The offerings here are “various.” To start, there are three dining halls spread out north to south across campus. Each one serves, “more or less,” food. Students are “wont” to “stuff the holes in their faces.”
Bartlett Hall is centrally located, and is just steps from the Regenstein Library. Housed in an old sports auditorium, it is good for walking, seeing, and being seen. In fact, you will always be seen, often by everyone, from every angle. As you search for your seat, pacing, you will know this fact “with an abyssal, existential dread.” Partial walls in the back provide “respite from the gaze,” but tables there are usually taken, and you shouldn’t intrude. Those people have “gone through enough.”

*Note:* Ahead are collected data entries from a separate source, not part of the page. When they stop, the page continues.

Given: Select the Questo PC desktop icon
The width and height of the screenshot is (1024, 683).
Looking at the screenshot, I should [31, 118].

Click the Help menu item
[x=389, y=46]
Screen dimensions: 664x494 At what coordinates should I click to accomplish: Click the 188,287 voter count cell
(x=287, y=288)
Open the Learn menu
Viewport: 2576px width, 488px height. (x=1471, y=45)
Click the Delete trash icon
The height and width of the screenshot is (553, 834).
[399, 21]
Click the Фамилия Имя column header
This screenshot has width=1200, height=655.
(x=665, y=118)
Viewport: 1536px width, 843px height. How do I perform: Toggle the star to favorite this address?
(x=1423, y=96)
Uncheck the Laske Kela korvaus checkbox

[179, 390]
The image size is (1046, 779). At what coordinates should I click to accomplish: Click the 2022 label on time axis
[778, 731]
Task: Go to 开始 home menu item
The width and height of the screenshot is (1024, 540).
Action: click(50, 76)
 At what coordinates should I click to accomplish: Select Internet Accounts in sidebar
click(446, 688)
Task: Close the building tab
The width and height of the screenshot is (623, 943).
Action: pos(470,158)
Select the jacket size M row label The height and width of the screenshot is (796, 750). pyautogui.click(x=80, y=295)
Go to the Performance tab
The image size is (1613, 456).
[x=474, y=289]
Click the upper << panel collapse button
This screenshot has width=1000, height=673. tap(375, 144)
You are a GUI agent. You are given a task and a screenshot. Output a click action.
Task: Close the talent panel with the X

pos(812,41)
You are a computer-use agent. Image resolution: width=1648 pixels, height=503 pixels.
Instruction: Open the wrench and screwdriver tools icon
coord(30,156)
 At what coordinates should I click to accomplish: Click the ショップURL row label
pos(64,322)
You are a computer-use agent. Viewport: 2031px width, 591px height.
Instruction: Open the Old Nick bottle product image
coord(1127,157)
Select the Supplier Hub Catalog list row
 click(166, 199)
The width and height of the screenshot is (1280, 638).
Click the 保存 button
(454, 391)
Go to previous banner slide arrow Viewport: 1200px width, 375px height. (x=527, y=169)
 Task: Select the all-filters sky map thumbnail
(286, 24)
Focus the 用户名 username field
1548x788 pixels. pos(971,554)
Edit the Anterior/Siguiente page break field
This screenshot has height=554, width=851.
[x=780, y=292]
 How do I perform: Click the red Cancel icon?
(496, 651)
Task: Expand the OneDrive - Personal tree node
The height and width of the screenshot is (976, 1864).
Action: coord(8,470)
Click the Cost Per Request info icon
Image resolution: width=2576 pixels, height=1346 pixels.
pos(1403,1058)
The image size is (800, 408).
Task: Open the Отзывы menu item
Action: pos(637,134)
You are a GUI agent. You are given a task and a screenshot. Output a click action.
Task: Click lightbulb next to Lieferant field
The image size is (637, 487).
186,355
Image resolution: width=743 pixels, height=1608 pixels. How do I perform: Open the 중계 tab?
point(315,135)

Cathey Dining Commons, formerly named Something Else, caters to residents of Burton-Judson, South Campus, and some Other dormitories. Other diners are, of course, welcome to eat with these students—encouraged, even. Cathey Dining Commons, “cozy Cathey,” is just that kind of place. It displays “just the right amount” of glass and steel. The atmosphere is “toasty” and “unlike a hospital,” and makes you almost think that music should be playing overhead, music that “may or may not be Lenny Kravitz.” The pizzas are “piping hot,” and people love the Kosher station.
Pierce Hall is in a basement. Diners who live in the dormitory above it are “spry and bright-eyed,” and are “always dressed in a manner appropriate to the hour of day—no pajamas at the table here.” Helpfully, there is a long salad bar; it will “cancel out” the bowls of all-you-care-to-eat Mongolian grill and the “interminable bouts of tear-stained excess.” A dollop of peanut butter with your vanilla ice cream “helps to take the edge off.”
Most establishments close at 8 p.m. or earlier, which, if it’s a Wednesday, is fine, because then you can just go to Bar Night, “even if you’re a fourth-year, or, hell, even a fifth year—I mean, Jim here’s a fifth year, and I graduated in ’09—and it won’t be, like, creepy or whatever, because we’re all friends, you know, and you can just chill and drink 3-1-2 and talk to the first-years! Which I think is fine. Because, they’re pretty cute, like, really really cute, you know. And it’s not weird.” Like, “at all.”
Author’s note: Tim and Nina Zagat are completely unaffiliated with the Maroon and had little, if anything, to do with the writing of this article. If they ever ate at the U of C, it was probably at the Div School (which is decidedly not a dining hall).